Passage provided.
- - - - - - -

IN THE UNITED STATES DISTRICT COURT FOR THE MIDDLE DISTRICT OF PENNSYLVANIA

DEBRA MCCARTHY, et al., : Civil No. 3:23-CV-450 : Plaintiffs, : (Judge Mariani) : v. : (Magistrate Judge Carlson) : MINNESOTA LAWYERS : MUTUAL INS. CO. and : RAUL JAUREGUI, : : Defendants. :

MEMORANDUM OPINION

I. Statement of Facts and of the Case This case, which comes before us for consideration of a motion for Rule 11 sanctions, (Doc. 24), began as a state court declaratory judgment action which sought a judgment regarding the scope of Attorney Raul Jauregui’s insurance coverage under a policy issued by Minnesota Lawyers Mutual Insurance Company. (Doc. 1-1). This state court litigation, in turn, was inspired by a prior federal lawsuit brought by the same plaintiffs against Jauregui and another defendant arising out of claims of litigation misconduct which played out against the backdrop of a highly charged, emotionally divisive issue: sexual violence on a college campus. McCarthy, et al., v. Boye, et al., Civil No. 3:21-CV-1759. In this prior federal lawsuit, we have filed a Report and Recommendation, recommending that the defendants’ motions to dismiss be granted, in part, and denied, in part. McCarthy, et al., v. Boye, et al., Civil No. 3:21-CV-1759 (Doc. 43). That Report and Recommendation remains pending

before the district court. In the meanwhile, the plaintiffs filed this lawsuit in state court on February 13, 2013, as part of an apparent effort to determine the scope of Minnesota Lawyers’

insurance coverage in this separate federal case. Minnesota Lawyers then promptly removed this case to federal court, (Doc. 1), and the plaintiffs have filed a motion to remand, (Doc. 5), which argues that removal was improvident and inappropriate. We have filed a Report and Recommendation recommending that this case be

remanded to state court. (Doc. 28). That Report and Recommendation is also pending before the district court. We now turn to a non-dispositive motion which remains pending in this case,

a Rule 11 sanctions motion filed by Attorney Jauregui against plaintiffs’ counsel. (Doc. 24). While this sanctions motion is filed in the declaratory judgment action, the substance of the motion actually appears to relate to the prior lawsuit involving claims of litigation misconduct in the course of Title IX proceedings at Kings

College. McCarthy, et al., v. Boye, et al., Civil No. 3:21-CV-1759. As to this underlying lawsuit, which forms the gravamen of this sanctions motion, Defendant Jauregui insists: (1) that plaintiffs’ counsel knew that his claims had no basis in fact;

(2) that plaintiffs’ counsel also knew that there were no legal grounds for a claim of abuse of process; and (3) that plaintiffs’ counsel filed these claims in the underlying case with the real objective of allowing these plaintiffs and their counsel to further

smear Mr. Jauregui’s reputation online. (Id.) Thus, the gist of the sanctions motion in this litigation entails a collateral attack upon the merits and motives of the plaintiffs’ and their counsel in the underlying tort case.

- - - - - - -

(Text and element pointing lines)
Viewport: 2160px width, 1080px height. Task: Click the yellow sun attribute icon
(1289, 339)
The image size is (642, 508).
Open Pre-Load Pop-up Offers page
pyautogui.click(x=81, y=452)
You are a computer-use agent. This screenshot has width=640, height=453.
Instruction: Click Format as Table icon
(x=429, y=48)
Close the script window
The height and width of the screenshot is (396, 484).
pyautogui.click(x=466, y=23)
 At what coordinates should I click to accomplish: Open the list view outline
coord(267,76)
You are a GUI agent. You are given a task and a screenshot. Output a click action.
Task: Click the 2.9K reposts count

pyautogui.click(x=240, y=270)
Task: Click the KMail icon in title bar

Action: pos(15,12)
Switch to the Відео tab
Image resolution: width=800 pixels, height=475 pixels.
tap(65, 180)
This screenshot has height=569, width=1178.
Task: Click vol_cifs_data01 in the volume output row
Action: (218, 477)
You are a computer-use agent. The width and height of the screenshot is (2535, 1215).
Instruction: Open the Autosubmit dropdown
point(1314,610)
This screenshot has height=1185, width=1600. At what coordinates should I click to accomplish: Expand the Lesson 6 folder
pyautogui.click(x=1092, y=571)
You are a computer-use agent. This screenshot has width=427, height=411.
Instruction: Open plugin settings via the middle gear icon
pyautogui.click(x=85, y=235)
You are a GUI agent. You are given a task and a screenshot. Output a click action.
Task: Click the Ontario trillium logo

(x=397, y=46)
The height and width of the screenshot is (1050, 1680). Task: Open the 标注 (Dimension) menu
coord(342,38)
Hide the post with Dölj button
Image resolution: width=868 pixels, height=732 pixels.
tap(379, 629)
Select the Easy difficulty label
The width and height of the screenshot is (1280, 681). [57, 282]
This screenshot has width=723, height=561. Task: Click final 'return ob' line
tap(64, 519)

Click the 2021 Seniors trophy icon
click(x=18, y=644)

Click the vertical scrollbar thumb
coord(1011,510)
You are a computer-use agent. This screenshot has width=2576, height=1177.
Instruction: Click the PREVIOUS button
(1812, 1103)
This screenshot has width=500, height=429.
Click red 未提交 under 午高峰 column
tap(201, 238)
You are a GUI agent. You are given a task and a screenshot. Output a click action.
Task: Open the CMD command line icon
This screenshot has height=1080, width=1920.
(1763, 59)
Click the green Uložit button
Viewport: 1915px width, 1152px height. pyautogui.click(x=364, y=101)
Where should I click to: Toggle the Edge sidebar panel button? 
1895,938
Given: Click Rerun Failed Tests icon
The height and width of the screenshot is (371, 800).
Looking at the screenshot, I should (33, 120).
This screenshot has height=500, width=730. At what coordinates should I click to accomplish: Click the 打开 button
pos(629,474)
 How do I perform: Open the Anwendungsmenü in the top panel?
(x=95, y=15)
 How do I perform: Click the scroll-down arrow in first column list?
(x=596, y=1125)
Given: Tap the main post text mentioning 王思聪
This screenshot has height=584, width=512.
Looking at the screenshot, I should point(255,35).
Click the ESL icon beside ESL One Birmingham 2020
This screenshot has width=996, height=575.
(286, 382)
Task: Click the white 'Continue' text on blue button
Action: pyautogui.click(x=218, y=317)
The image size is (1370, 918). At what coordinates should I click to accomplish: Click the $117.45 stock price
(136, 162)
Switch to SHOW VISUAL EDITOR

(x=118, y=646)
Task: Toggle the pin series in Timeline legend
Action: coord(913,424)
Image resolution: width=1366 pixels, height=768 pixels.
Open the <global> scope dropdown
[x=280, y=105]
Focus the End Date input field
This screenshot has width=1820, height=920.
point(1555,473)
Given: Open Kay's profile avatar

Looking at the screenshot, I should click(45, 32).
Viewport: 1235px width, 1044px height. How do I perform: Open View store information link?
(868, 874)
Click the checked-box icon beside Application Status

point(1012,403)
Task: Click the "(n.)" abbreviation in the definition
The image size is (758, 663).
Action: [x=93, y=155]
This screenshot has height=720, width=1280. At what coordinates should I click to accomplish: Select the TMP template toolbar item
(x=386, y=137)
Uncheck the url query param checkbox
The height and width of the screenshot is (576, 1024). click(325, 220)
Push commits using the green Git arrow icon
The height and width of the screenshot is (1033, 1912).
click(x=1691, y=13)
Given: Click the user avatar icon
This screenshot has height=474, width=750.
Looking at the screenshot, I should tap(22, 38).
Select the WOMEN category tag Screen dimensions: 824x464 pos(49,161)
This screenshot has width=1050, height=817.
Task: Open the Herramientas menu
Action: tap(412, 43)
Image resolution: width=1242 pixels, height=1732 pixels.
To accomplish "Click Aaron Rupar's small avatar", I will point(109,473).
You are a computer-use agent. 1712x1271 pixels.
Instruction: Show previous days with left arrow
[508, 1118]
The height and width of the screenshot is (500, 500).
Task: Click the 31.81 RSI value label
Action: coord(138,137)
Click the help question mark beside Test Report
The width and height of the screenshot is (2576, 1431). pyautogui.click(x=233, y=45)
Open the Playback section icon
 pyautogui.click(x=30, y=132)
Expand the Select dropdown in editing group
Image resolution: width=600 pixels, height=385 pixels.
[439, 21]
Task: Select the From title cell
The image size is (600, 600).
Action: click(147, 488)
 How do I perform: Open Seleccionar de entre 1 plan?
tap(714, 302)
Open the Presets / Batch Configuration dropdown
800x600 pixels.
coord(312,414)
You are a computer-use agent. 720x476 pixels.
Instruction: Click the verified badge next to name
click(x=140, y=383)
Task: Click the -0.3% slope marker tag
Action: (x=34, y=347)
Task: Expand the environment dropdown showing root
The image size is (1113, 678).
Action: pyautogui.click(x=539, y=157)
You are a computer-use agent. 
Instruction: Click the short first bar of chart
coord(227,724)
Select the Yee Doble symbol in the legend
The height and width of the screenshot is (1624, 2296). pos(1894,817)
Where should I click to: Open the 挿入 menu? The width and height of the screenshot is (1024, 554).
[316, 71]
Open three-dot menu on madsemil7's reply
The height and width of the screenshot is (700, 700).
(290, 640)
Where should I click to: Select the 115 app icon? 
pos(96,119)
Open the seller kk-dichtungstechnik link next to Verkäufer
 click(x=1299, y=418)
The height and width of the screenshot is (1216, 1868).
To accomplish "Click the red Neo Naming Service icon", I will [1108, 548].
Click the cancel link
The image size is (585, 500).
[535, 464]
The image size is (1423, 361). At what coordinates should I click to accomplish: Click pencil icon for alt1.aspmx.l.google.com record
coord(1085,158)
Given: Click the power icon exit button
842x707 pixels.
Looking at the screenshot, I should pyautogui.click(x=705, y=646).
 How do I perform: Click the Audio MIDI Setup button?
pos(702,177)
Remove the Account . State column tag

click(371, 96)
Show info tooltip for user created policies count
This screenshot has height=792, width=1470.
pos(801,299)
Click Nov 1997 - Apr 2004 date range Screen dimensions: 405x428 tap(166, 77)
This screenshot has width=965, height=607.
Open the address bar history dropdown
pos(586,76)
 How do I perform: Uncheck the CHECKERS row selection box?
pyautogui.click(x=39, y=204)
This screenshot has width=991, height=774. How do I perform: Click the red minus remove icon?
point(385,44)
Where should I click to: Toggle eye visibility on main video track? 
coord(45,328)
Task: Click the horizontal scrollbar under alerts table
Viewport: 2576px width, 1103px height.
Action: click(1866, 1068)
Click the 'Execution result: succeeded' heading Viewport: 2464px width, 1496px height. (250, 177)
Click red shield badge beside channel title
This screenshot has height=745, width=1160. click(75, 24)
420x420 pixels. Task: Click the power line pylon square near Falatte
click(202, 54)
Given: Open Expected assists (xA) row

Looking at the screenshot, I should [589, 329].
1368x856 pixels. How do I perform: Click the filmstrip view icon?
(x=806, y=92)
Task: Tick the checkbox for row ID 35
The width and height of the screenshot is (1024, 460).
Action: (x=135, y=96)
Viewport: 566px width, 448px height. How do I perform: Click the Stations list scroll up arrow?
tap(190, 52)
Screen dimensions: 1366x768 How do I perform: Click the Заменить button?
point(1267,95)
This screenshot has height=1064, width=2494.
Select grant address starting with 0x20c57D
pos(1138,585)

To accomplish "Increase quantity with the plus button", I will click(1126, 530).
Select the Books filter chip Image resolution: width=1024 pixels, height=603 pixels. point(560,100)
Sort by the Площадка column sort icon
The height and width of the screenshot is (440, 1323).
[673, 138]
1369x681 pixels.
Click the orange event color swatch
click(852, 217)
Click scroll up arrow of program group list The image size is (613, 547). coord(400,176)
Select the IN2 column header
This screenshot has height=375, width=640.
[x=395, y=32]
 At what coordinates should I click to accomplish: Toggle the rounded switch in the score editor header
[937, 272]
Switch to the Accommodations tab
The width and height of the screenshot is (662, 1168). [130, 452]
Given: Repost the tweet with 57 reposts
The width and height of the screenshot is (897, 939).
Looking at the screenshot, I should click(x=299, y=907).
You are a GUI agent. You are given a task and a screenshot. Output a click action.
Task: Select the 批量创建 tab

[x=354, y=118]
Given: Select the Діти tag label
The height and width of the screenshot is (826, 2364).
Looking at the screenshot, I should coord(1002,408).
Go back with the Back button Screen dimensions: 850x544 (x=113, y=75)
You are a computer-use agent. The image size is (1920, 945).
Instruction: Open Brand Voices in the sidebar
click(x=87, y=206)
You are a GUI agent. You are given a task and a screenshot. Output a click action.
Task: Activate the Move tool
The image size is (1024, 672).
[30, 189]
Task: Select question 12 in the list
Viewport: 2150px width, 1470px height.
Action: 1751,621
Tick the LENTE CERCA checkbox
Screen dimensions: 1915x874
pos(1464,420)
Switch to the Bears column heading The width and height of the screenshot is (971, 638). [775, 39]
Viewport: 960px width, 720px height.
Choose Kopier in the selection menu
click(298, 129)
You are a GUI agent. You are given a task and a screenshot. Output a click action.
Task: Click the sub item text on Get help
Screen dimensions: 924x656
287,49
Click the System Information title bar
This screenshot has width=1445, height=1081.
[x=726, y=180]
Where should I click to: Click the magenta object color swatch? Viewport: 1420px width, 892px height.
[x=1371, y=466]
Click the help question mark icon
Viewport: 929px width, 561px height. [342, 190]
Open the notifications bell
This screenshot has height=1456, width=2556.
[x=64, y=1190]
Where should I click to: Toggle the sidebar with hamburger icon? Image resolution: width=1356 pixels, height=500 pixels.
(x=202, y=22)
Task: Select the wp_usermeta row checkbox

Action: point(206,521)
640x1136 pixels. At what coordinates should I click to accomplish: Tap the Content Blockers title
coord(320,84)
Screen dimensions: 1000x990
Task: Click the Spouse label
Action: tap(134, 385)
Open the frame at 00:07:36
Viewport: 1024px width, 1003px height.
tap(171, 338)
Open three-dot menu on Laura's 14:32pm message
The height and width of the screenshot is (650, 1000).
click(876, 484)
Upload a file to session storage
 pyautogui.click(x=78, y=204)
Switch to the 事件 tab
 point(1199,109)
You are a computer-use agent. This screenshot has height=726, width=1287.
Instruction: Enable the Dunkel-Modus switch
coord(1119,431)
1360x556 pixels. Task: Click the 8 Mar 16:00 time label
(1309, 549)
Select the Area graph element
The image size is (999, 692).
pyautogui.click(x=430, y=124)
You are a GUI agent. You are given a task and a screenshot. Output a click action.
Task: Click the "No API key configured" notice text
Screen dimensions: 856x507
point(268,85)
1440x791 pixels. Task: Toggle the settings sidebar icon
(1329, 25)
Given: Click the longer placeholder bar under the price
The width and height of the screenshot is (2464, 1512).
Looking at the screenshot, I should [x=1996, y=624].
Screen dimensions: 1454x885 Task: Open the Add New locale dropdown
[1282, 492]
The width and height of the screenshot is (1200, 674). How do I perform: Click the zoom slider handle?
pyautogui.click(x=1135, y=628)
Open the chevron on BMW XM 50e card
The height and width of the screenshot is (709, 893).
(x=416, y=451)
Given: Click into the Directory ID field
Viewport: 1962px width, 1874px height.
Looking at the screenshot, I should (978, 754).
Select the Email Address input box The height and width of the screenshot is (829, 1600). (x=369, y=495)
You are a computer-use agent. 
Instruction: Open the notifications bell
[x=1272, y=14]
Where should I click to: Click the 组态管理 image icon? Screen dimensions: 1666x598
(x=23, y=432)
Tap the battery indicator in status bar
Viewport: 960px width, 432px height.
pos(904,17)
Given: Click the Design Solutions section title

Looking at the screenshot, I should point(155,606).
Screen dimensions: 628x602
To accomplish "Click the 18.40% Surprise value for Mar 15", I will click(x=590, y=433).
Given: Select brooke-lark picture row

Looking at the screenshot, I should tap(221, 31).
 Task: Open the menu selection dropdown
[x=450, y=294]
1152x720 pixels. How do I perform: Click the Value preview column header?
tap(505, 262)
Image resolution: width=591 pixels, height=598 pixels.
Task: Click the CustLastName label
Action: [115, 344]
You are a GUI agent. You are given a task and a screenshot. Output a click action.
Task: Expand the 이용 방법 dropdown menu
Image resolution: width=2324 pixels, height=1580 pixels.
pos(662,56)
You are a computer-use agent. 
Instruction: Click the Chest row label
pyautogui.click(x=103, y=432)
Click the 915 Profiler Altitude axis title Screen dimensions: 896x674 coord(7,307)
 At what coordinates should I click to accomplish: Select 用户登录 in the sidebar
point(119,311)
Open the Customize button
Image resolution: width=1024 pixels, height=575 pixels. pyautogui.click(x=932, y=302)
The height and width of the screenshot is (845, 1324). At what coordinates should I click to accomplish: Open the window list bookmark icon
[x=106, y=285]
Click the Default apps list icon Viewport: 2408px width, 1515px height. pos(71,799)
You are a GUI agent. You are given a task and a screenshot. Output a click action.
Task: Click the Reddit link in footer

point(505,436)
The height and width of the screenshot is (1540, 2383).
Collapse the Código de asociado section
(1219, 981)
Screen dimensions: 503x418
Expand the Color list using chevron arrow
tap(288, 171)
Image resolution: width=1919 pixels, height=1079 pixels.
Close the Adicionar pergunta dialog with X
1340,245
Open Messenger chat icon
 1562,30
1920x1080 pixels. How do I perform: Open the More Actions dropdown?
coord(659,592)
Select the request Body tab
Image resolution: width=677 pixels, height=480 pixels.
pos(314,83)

- - - - - - -

Actions to take.
1. List each claim Defendant Jauregui makes about plaintiffs' counsel in the memorandum opinion.
2. Continue the memorandum opinion from the point where it stops.

Answers below.
1.
1. Plaintiffs' counsel knew that his claims had no basis in fact.
2. Plaintiffs' counsel also knew that there were no legal grounds for a claim of abuse of process.
3. Plaintiffs' counsel filed these claims in the underlying case with the real objective of allowing the plaintiffs and their counsel to further smear Mr. Jauregui's reputation online.

2.
Viewed in this light, for the reasons set forth below, this motion will be denied without prejudice. III. Discussion Several basic guiding principles inform our resolution of the instant sanctions

motion. By its terms, Rule 11 imposes an obligation upon litigants to refrain from frivolous and vexatious litigation, and specifically provides that: By presenting to the court a pleading, written motion, or other paper-- whether by signing, filing, submitting, or later advocating it--an attorney or unrepresented party certifies that to the best of the person's knowledge, information, and belief, formed after an inquiry reasonable under the circumstances:

(1) it is not being presented for any improper purpose, such as to harass, cause unnecessary delay, or needlessly increase the cost of litigation;

(2) the claims, defenses, and other legal contentions are warranted by existing law or by a nonfrivolous argument for extending, modifying, or reversing existing law or for establishing new law;

(3) the factual contentions have evidentiary support or, if specifically so identified, will likely have evidentiary support after a reasonable opportunity for further investigation or discovery; and (4) the denials of factual contentions are warranted on the evidence or, if specifically so identified, are reasonably based on belief or a lack of information.

Fed. R. Civ. P. 11(b). Having imposed this duty of forthrightness, candor, and good faith upon litigants, Rule 11(c) then provides for sanctions against parties who indulge in baseless and frivolous litigation, stating that: (c) Sanctions.

(1) In General. If, after notice and a reasonable opportunity to respond, the court determines that Rule 11(b) has been violated, the court may impose an appropriate sanction on any attorney, law firm, or party that violated the rule or is responsible for the violation. Absent exceptional circumstances, a law firm must be held jointly responsible for a violation committed by its partner, associate, or employee.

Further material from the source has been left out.